All of these challenges have led to demand for change.

“E-books play a critical role in ensuring that libraries can fulfill their mission of providing broad and equitable access to information for all Americans, and it is imperative that libraries can continue their traditional lending functions as technology advances,” reads the letter Senate Finance Committee members sent to Penguin Random House, Hachette, HarperCollins, Simon & Schuster, and Macmillan.

. . . .

“We are thrilled to see legislators taking action for the public’s right to own and preserve all books, no matter what form they are published in. With so much of our lives happening online, the opportunity to own digital books is almost nonexistent—a stark and concerning departure from how our society interacts with paper books,” said Holland.

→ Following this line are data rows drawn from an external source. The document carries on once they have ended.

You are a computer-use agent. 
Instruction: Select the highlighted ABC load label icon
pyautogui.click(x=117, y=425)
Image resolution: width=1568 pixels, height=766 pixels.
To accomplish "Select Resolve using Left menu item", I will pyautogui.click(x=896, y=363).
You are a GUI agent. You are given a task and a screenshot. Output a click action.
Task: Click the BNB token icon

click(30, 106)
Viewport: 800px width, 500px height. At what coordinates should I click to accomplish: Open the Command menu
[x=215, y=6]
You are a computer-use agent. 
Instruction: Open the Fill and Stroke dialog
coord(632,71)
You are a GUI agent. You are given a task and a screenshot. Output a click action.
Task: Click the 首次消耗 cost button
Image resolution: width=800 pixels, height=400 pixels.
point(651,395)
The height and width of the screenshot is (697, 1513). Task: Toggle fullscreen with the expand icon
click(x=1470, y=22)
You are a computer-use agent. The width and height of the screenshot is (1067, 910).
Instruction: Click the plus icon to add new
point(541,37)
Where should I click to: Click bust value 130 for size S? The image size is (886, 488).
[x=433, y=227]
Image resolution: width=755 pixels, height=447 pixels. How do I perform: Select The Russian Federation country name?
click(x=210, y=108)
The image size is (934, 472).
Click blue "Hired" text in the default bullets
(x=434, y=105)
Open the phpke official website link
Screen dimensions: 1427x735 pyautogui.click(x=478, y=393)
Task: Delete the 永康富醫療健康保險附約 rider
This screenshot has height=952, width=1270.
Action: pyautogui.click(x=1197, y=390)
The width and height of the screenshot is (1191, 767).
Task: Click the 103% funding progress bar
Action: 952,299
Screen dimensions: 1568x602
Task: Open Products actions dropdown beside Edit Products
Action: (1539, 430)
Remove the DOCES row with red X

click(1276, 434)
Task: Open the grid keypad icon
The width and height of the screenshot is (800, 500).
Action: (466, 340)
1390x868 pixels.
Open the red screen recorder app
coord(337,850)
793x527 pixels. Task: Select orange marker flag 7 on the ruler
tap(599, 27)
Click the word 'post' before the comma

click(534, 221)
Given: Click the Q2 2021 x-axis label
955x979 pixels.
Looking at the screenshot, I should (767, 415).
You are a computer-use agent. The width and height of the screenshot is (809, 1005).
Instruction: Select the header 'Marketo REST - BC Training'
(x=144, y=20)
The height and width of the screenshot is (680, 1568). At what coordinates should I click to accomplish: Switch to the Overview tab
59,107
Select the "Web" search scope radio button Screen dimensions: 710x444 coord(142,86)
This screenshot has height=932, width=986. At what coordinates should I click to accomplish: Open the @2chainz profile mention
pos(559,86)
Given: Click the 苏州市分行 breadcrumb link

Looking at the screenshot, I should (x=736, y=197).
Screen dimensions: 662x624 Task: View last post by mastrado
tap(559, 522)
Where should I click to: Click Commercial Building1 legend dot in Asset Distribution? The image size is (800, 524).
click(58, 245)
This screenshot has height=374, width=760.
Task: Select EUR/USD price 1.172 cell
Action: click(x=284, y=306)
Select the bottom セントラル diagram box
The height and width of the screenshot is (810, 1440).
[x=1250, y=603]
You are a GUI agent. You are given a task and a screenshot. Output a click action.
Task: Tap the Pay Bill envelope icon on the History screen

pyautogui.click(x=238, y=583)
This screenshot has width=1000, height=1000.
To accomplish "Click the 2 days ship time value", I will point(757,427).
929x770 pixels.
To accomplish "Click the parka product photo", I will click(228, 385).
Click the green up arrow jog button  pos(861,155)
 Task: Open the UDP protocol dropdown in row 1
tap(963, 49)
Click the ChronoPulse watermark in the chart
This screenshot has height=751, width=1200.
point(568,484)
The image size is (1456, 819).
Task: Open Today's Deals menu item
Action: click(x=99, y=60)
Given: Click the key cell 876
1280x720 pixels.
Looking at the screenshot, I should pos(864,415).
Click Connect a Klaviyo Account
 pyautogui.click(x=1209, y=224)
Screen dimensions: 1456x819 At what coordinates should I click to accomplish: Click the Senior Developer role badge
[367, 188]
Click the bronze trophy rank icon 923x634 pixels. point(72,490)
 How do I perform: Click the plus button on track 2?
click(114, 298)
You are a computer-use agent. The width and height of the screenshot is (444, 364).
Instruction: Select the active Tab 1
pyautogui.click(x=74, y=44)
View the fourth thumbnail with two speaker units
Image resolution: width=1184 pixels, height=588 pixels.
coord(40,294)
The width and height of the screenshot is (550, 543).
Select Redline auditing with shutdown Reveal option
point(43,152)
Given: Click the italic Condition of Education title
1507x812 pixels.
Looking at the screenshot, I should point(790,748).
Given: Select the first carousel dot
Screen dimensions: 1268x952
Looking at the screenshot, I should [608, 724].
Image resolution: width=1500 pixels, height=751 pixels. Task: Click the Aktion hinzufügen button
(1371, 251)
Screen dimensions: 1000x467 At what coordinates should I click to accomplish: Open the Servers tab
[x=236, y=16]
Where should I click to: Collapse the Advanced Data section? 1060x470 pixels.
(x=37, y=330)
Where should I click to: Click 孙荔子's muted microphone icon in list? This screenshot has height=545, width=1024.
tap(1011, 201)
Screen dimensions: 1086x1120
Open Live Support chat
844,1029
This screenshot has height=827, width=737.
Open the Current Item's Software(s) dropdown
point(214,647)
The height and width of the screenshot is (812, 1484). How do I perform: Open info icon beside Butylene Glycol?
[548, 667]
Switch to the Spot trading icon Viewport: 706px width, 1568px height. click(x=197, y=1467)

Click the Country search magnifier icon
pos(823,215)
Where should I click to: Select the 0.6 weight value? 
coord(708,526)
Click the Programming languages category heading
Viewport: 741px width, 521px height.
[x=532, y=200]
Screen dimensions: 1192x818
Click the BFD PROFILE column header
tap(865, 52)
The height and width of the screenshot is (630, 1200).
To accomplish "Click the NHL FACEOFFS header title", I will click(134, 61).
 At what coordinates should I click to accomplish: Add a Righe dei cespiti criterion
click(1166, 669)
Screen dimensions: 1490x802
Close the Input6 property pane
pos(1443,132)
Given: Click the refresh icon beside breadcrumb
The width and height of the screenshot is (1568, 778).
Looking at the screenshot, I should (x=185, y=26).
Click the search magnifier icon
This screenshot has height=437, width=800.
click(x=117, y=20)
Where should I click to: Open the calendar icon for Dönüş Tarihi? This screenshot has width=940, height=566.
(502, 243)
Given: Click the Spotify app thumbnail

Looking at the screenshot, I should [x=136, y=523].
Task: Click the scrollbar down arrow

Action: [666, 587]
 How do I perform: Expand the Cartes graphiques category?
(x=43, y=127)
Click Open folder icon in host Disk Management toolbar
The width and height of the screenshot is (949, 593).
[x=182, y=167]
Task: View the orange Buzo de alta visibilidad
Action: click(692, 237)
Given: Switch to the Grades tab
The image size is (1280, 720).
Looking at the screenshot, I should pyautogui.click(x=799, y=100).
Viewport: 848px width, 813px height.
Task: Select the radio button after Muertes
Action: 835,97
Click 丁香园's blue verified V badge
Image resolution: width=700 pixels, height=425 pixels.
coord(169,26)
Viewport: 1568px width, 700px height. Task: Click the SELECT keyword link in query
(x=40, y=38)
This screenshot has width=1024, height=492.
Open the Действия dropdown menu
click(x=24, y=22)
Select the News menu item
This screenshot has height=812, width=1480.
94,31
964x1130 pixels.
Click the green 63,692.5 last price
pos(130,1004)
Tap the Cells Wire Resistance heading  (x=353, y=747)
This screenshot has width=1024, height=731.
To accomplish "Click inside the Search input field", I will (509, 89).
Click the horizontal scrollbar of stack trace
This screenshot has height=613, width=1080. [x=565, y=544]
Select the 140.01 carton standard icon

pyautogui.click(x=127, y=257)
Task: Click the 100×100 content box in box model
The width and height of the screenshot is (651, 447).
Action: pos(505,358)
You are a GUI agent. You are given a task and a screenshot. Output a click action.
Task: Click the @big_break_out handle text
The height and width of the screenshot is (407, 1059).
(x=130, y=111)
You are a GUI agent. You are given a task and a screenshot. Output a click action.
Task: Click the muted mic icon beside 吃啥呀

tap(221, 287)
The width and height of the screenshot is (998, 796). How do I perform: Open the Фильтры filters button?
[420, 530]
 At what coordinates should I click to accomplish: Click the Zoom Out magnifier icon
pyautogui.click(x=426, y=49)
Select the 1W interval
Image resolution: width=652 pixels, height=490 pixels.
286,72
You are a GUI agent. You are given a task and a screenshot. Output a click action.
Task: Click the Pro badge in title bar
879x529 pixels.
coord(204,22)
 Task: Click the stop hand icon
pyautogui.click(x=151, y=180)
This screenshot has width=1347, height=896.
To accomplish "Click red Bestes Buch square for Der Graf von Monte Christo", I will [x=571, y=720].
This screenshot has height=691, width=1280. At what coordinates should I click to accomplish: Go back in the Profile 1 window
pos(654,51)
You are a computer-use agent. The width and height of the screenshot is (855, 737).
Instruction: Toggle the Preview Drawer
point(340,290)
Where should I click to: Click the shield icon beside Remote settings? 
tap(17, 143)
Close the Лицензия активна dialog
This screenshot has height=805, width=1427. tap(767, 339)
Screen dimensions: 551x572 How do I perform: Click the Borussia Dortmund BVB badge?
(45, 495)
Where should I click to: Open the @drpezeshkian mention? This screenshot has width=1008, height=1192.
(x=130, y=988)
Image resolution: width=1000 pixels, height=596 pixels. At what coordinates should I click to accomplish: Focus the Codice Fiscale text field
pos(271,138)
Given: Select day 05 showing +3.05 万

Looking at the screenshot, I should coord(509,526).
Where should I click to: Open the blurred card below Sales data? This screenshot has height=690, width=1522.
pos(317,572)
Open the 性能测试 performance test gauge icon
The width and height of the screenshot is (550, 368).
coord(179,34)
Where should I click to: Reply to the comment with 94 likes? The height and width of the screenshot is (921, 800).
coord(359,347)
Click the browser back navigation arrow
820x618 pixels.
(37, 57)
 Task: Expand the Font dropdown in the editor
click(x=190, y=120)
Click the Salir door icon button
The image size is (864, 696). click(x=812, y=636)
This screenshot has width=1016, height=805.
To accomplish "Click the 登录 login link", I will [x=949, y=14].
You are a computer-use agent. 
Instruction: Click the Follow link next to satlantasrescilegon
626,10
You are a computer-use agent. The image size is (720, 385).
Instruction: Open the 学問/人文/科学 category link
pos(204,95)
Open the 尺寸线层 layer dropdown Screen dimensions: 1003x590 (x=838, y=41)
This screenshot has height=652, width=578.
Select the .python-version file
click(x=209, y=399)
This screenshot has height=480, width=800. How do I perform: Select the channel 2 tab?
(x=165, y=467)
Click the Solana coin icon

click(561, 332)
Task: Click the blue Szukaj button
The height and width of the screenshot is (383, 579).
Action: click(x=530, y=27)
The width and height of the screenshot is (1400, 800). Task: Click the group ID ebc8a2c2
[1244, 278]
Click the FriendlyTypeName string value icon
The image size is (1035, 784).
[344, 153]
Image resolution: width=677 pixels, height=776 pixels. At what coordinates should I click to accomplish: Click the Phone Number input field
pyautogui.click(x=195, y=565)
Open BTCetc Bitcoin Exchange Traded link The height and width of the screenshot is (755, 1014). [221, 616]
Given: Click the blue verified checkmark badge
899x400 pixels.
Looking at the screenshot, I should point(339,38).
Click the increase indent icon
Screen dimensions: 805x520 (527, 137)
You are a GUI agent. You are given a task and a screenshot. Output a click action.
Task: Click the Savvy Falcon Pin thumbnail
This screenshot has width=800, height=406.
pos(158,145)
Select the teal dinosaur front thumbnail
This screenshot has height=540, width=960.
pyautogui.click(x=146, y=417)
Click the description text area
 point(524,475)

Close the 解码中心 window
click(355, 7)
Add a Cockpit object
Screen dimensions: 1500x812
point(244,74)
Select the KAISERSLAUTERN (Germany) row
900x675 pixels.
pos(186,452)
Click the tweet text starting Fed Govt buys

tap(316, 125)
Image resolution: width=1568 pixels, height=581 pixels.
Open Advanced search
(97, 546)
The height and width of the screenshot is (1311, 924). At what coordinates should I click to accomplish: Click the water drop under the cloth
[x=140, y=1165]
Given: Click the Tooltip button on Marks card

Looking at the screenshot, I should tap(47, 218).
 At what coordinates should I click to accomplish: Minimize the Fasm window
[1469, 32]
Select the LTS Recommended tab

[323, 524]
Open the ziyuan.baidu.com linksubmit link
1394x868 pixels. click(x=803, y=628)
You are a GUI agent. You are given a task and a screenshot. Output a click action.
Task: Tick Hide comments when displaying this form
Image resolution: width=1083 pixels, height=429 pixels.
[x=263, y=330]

“Through restrictive and expensive licensing schemes on ebooks and audiobooks, publishers are acting against the best interest of authors by reducing the number of titles that libraries and schools are allowed to offer and preserve. This often means that the most successful and mainstream books are the only ones purchased, locking many authors out of income from library purchases as well as away from the vast audiences of readers that public institutions serve. We hope that legislators will take swift action to ensure perpetual access to knowledge and diverse voices for everyone.”

Earlier this summer, Maryland became the first state to pass legislation on ebook licensing. The bill, which goes into effect January 1, 2022, requires any publisher offering ebooks for sale to consumers in the state also make those materials available for purchase by libraries in the state.

In other words, exclusives would no longer be allowed to be exclusive or put undue access barriers to library materials in the state. Publishers Weekly breaks down this legislation, making it sound like Amazon remains a question mark.

Link to the rest at Book Riot

Yes, of course traditional publishers would screw up library licensing of ebooks just like they screwed up everything else with their ebook businesses.